Aesthetics communicate value and
design shapes the experience.

I Love NY – the story behind the logo

Milton told me that if I stayed three years in New York City I would never leave. He was right. After nineteen years my growing family finally moved out of the city to Greensboro. But we still have hundreds of friends there and lots of sofas, and I have shared office space in the Film Center on 9th Avenue.

This wonderful video tells the story Milton told me so many times and in so many ways of how passionate he was about the city and how he came to design probably the most famous logo in the world, the I love NY logo.

9/11 I Love NY More Than Ever

I love NY more than ever poster

I was in the studio when the towers were hit. Colleagues arriving after me were going straight to their computers to see what the news was reporting. It was surreal. We were all dazed and unsure of what was happening. Milton kept us calm and distracted us until he thought it was safe for us to head home.

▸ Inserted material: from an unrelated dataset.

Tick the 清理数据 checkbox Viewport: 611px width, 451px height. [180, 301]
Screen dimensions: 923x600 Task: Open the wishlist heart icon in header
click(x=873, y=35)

After 9/11 Milton wanted to have a response to help unify the city. He had been at home thinking about it. He explained it felt like when you nearly loose someone that you love and miraculously they survive and you feel overwhelmingly that you love them more than ever. That was what he wanted to express about New York. We all felt we had almost lost it and now needed to wrap around it and pull together to survive the crisis.

I took his sketch and recreated it carefully, first the smudge to go on the lower left of the heart (where the towers were on the island) and then the  MORE THAN EVER lettering to sit below the famous logo. Milton called the NY Post and they agreed to print it as the front and back cover so that it was a poster that everyone could stick it in their window. Milton also printed some of his own posters and asked students of SVA to volunteer their time and hand them out all around the city.

Milton has always believed most passionately that it is our responsibility as designers to help our communities and improve society and the world. That is what he taught. That is what he lived by.